Pātea Boys, Ngāti Pātea, by Airana Ngarewa

I want to give this book to all the manu-ing bros and cuzzies who are living overseas to remind them what home feels like on the skin. Listen to me, I’m not even Māori. Airana Ngarewa just has that effect on me.

These short stories in Pātea Boys (Ngāti Pātea in the te reo version) are mostly funny yarns, bookmarked by vaping aunties, drenched with boys leaping into water for the sheer hell of it. Airana makes Pātea sound like the best place to spend a childhood, as timelessly cool as its number one hit: Poi E which has taken up residence on loop in my head and threatening to break through at inappropriate moments (actually, perhaps no moment is inappropriate for Poi E). There’s a tint of rose-coloured nostalgia cloaking the old town: harmless fun, boys besting each other: the meanest manu, the fastest race, the most near-death experiences, best prank.
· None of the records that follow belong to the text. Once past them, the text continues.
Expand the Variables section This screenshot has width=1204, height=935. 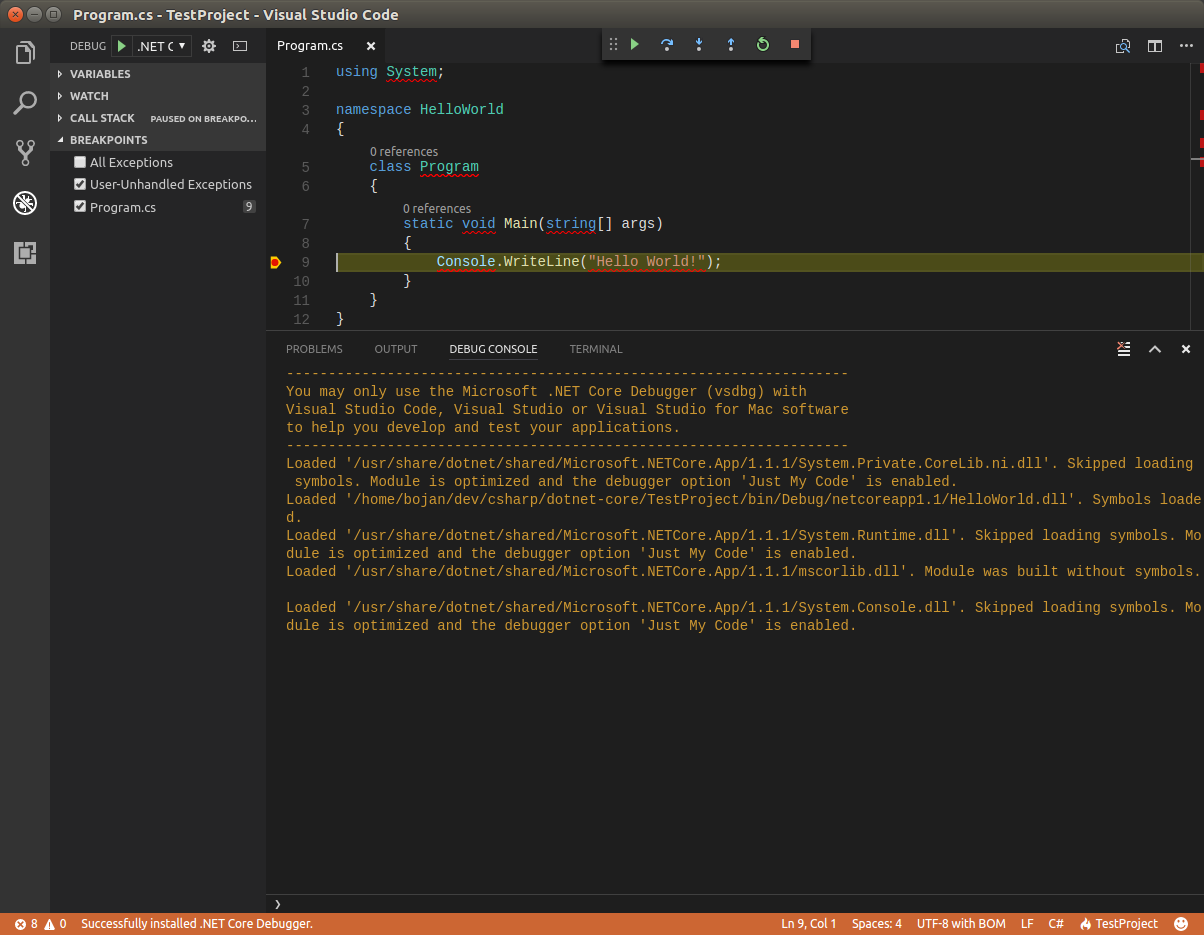point(99,74)
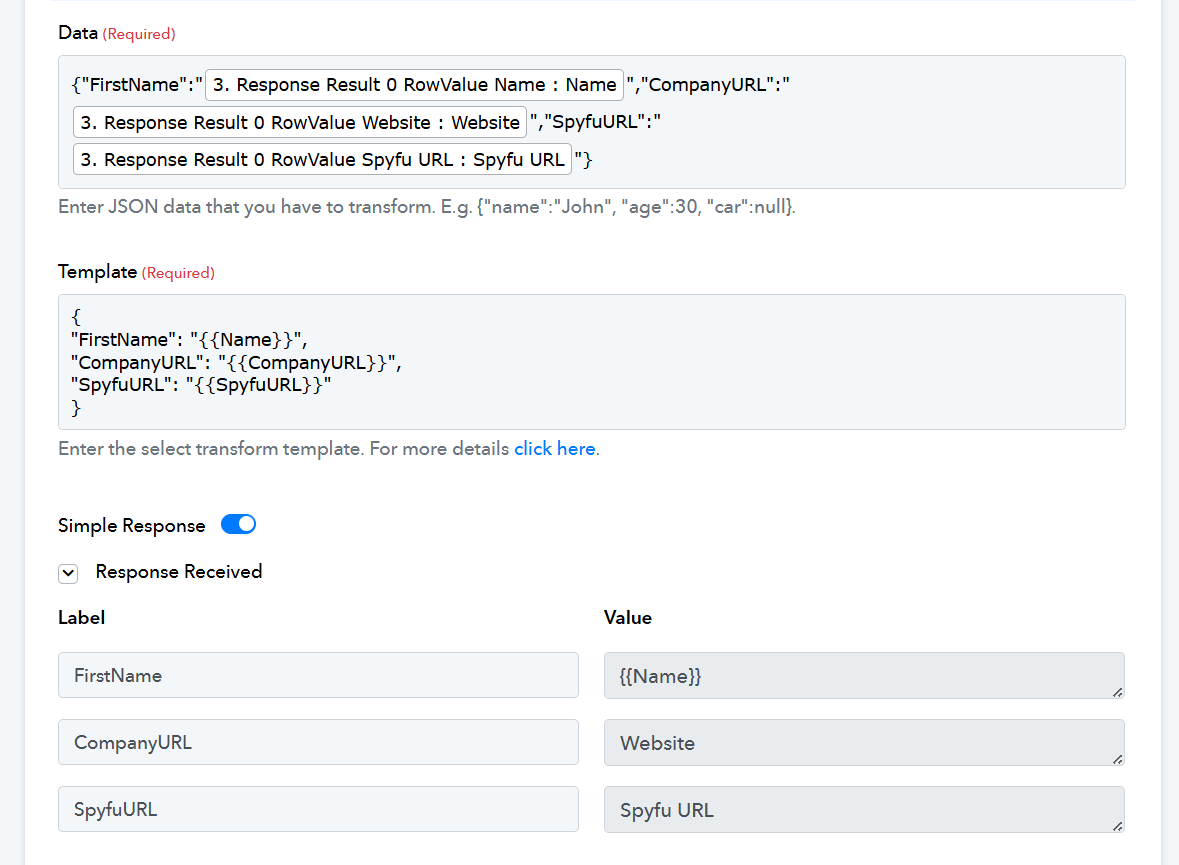Click {{SpyfuURL}} placeholder in Template box
The height and width of the screenshot is (865, 1179).
pyautogui.click(x=258, y=385)
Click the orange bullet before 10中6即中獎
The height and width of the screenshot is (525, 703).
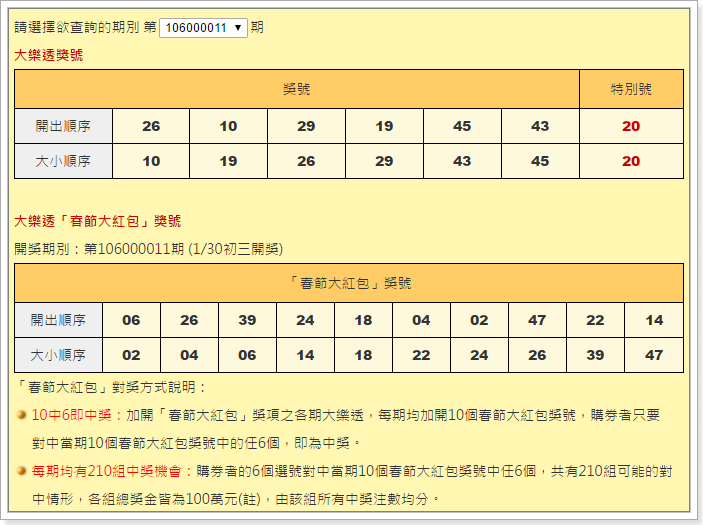point(22,415)
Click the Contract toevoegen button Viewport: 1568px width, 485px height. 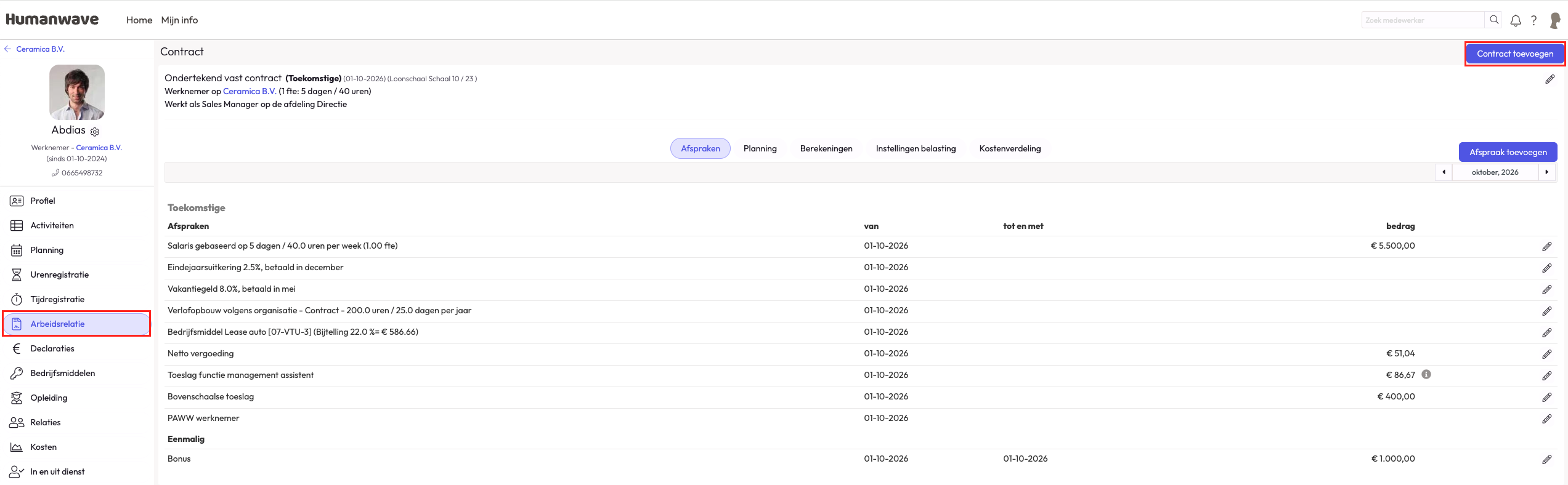point(1514,54)
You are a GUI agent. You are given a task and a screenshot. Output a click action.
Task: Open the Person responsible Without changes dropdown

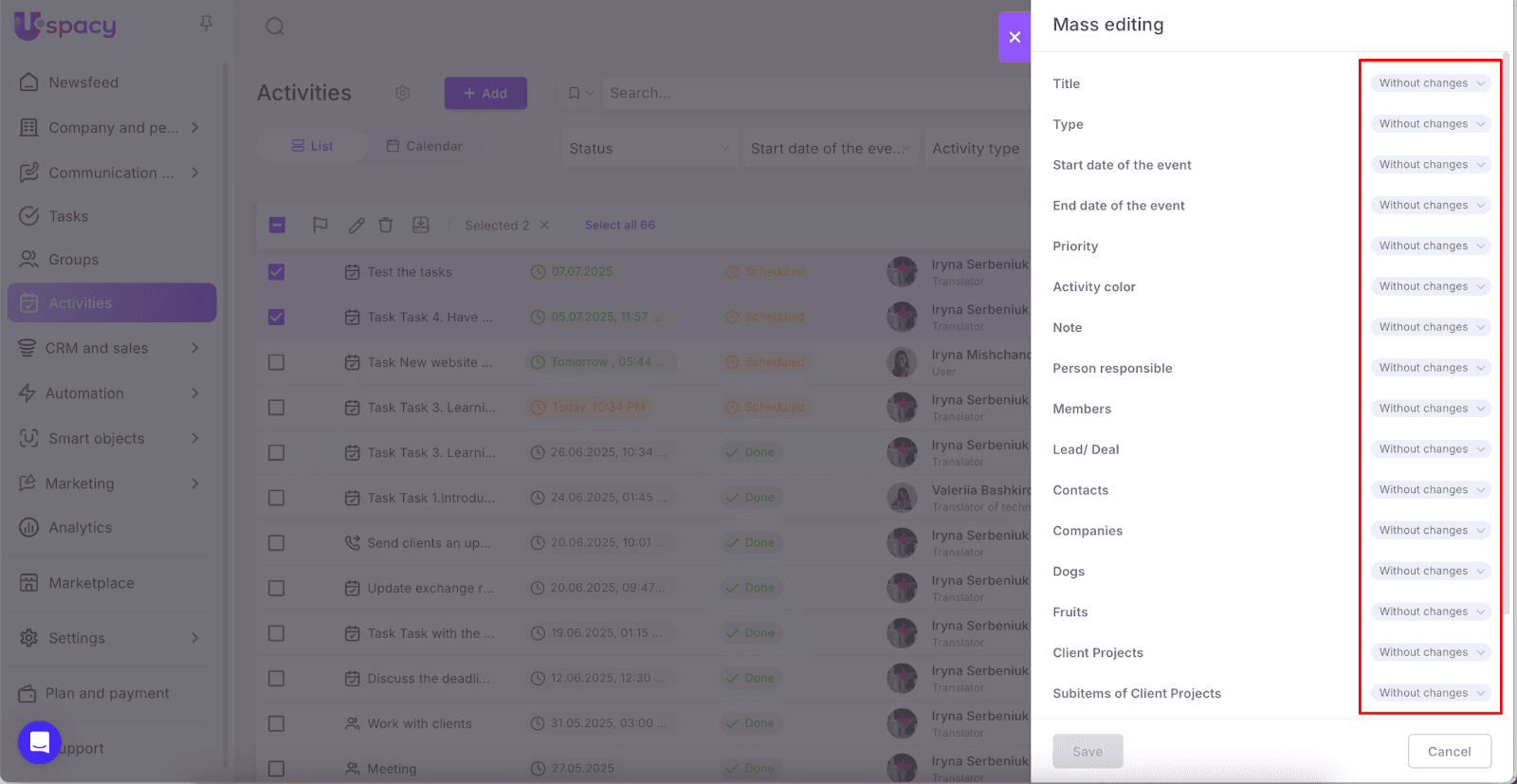click(1430, 368)
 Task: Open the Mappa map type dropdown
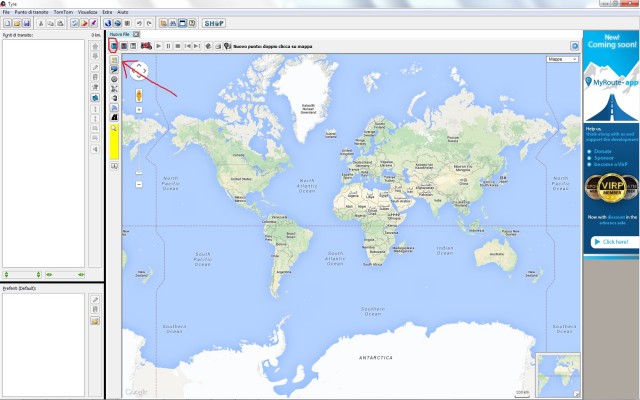pyautogui.click(x=562, y=60)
But it’s not all a laugh. We go back to a young girl running light-footed through forest in the dark, an ancestor of these kids, one who slips past the colonial forces to light a signal fire. There’s a sentient historic waka sunk on the river bank finally rescued from the mud after over a century by a couple of idiotic, bantering kids. Life is not all dive bombs and kai, but these are the things remembered.